> [Page]
>> begin
Thank you for your reply. Your response has effectively addressed my confusion and concerns. I also notice the explanations in the global reply. I believe the theoretical analysis is essential, as it enhances the depth of the manuscript. It would be beneficial to include this analysis in the appendix of the revised version. As a result, I have improved the ratings for this manuscript.
First, we greatly appreciate your suggestions regarding fine-grained evaluation metrics, generative debiasing AVQA models, and more detailed bias collections. These ideas are highly valuable and will undoubtedly contribute to future work.
Second, the inclusion of additional theoretical analyses for Equation (1) and the experimental results without training MCCD will significantly enhance the depth of our method, both theoretically and empirically. We will be incorporating them into the appendix of our manuscript.
Thank you once again for your thorough and thoughtful review of our work.
Prevalent Audio-Visual Question Answering (AVQA) methods often learn biases from the dataset, which can lead to reduced robustness. Additionally, current datasets may not accurately assess these methods. To address these issues, the authors introduce MUSIC-AVQA-R, a dataset created in two steps. First, they rephrase questions in the test split of a public dataset (MUSIC-AVQA) and then introduce distribution shifts to the split questions. Rephrasing the questions allows for a diverse test space, while the distribution shifts enable a comprehensive evaluation of robustness for rare, frequent, and overall questions. The authors also propose a robust architecture that uses a multifaceted cycle collaborative debiasing strategy to overcome biased learning.
优点
- The authors raised a new problem, the bias problem in audio-visual question answering.
- The authors proposed a new dataset.
>> end
> [Extracted entries]
>> begin
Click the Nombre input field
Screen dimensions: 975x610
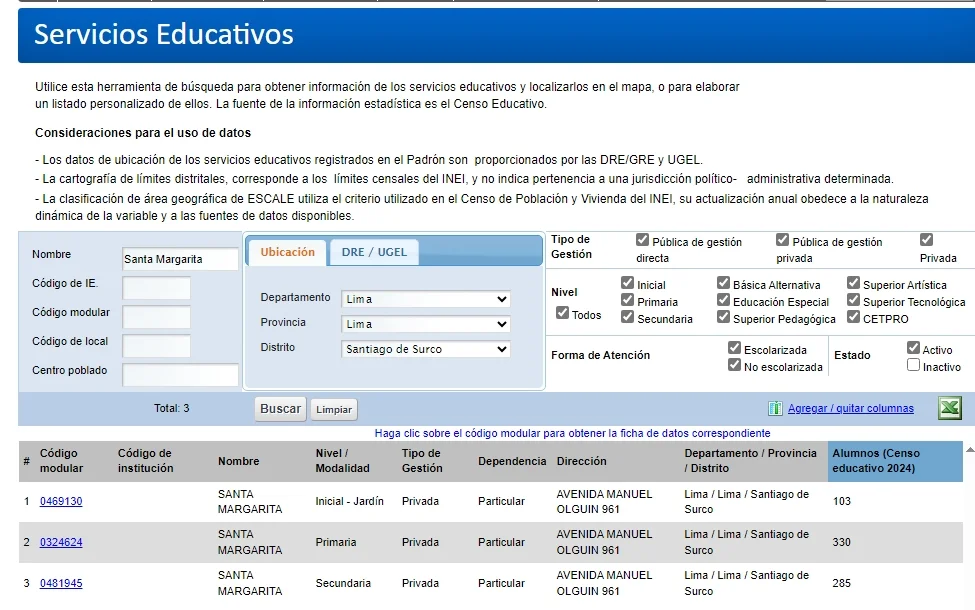(180, 259)
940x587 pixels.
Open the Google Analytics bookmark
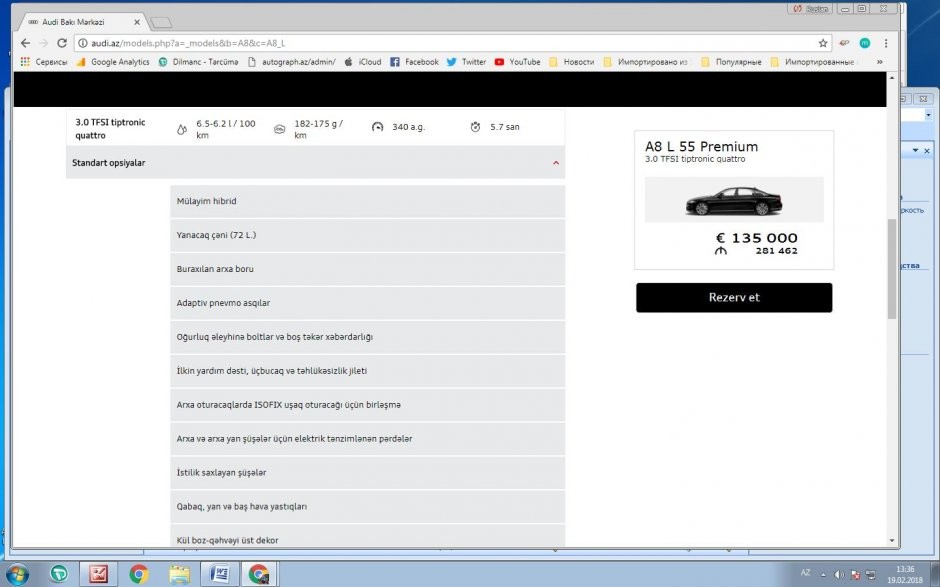pos(112,62)
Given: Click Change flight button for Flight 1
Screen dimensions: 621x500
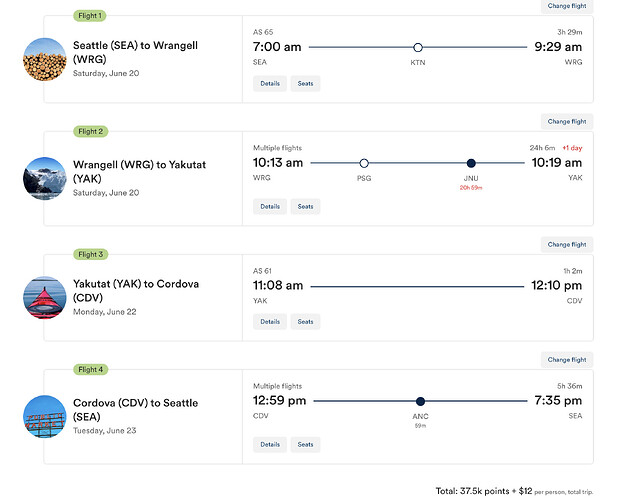Looking at the screenshot, I should coord(567,6).
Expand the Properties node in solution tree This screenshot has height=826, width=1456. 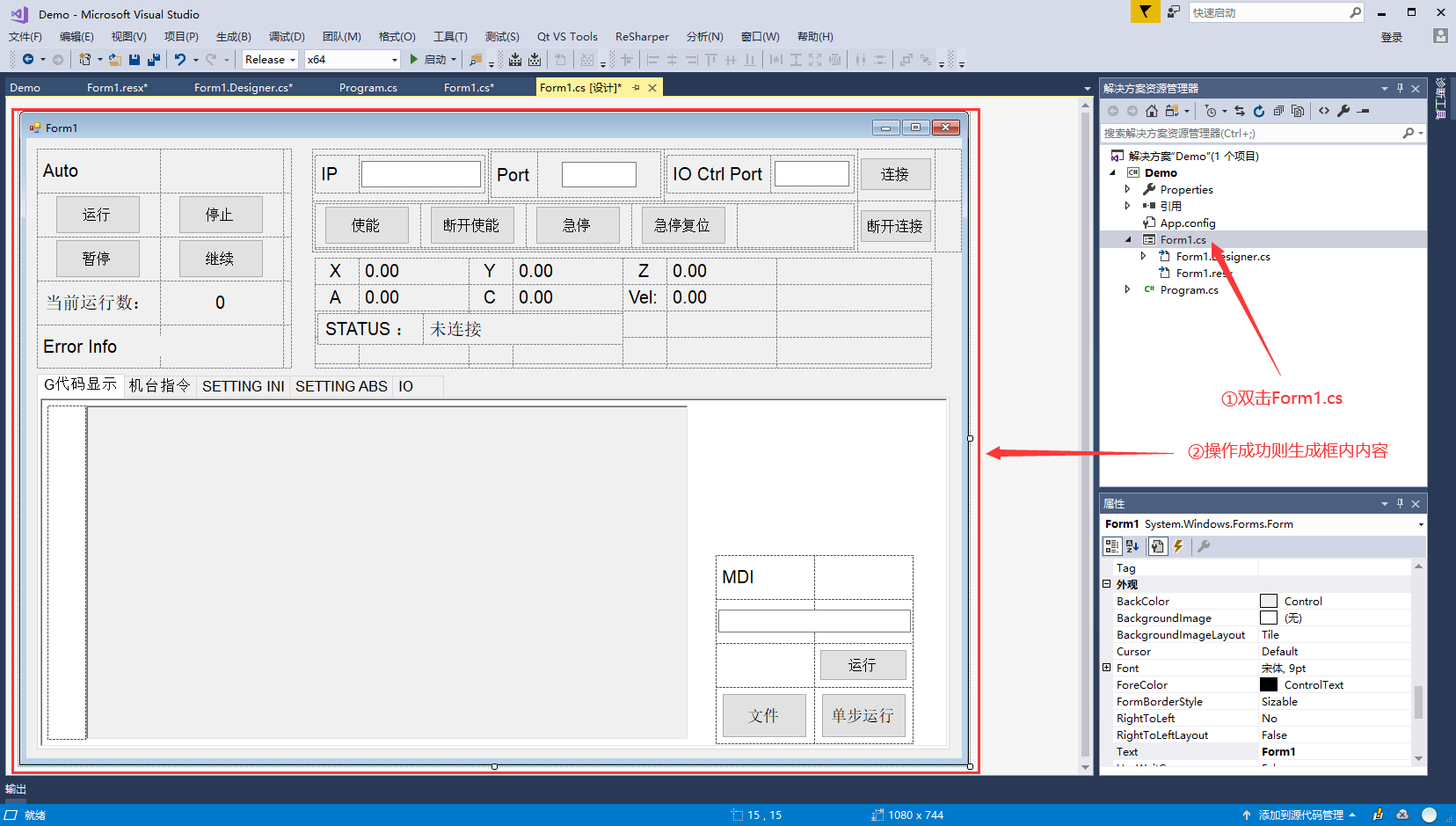coord(1128,189)
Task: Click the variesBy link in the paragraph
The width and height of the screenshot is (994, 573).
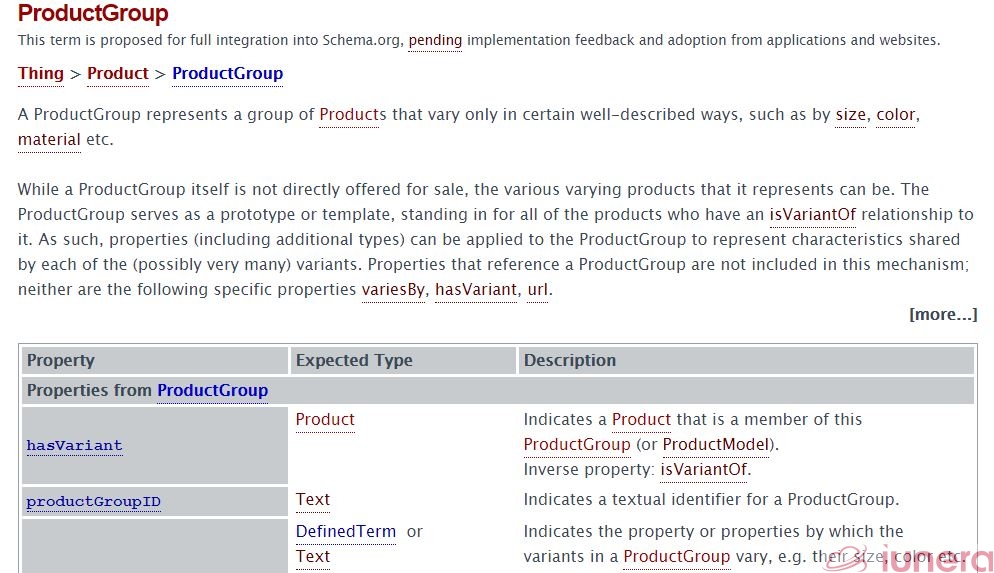Action: click(393, 290)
>> end
> [Required tasks]
1. Please echo the review discussion verbatim, starting with "Second, the inclusion" and going on through "of our work.".
2. Collect every line of the listing that contains the string "dimensions", with case counting in the match.
The review discussion and the listing are unrelated to each other.

> [Results]
1.
Second, the inclusion of additional theoretical analyses for Equation (1) and the experimental results without training MCCD will significantly enhance the depth of our method, both theoretically and empirically. We will be incorporating them into the appendix of our manuscript.
Thank you once again for your thorough and thoughtful review of our work.

2.
Screen dimensions: 975x610
Screen dimensions: 621x500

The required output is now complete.